# Machine Learning with Swift for TensorFlow and Plotly

[![GitHubBadge]][GitHubLink] [![ColabBadge]][ColabLink]


[ColabBadge]: https://colab.research.google.com/assets/colab-badge.svg "Run notebook in Google Colab"
[ColabLink]: https://colab.research.google.com/github/vojtamolda/Plotly.swift/blob/master/Examples/Notebooks/Machine%20Learning.ipynb

[GitHubBadge]: https://img.shields.io/badge/|-Edit_on_GitHub-green.svg?logo=github "Edit notebook's source code on GitHub"
[GitHubLink]: https://github.com/vojtamolda/Plotly.swift/blob/master/Examples/Notebooks/Machine%20Learning.ipynb


## Introduction

In this tutorial, we'll take a look at using Swift for TensorFlow in conjunction with Plotly to build a machine learning model and interactively visualize the resulting data in the `swift-jupyter` environment.

### Swift for TensorFlow

With Tensorflow's Python API experiencing performance limitations and lacking features, Swift for TensorFlow began development as a next-generation platform for machine learning, incorporating the latest research across machine learning, compilers, differentiable programming, systems design, and beyond. Read more about it on its [website](https://www.tensorflow.org/swift) and see the source code on [GitHub](https://github.com/tensorflow/swift).

**DATASET CONTENT**
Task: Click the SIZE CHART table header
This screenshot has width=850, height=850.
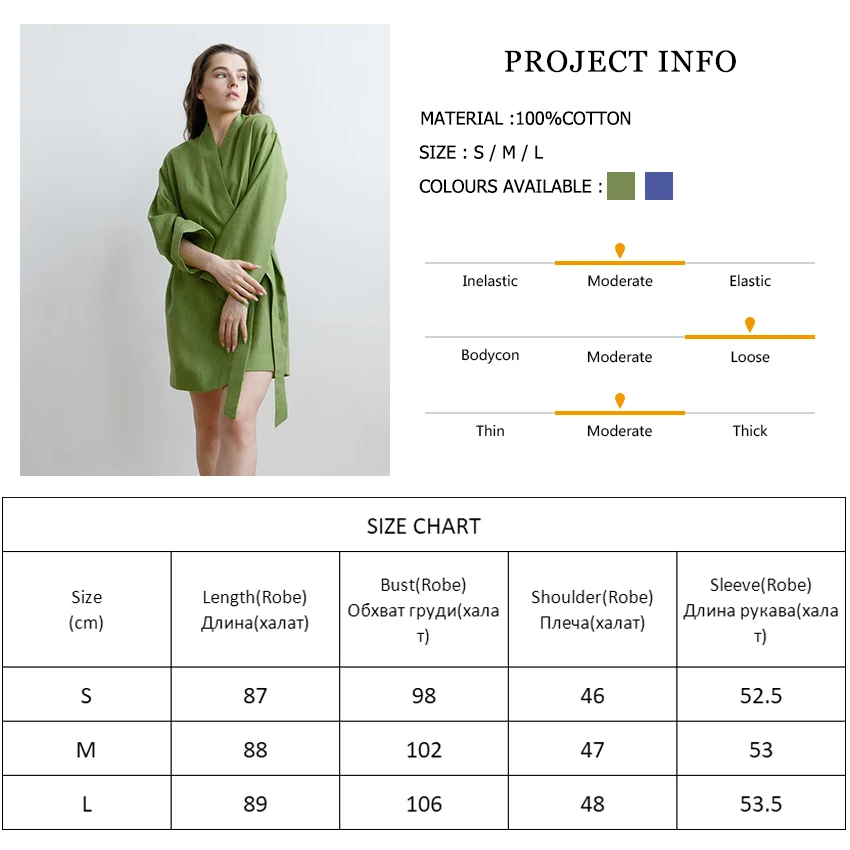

**YOUR OBJECTIVE**
In the tutorial on Swift for TensorFlow and Plotly, in which environment is the resulting data interactively visualized?

**THE RESULT**
The swift-jupyter environment.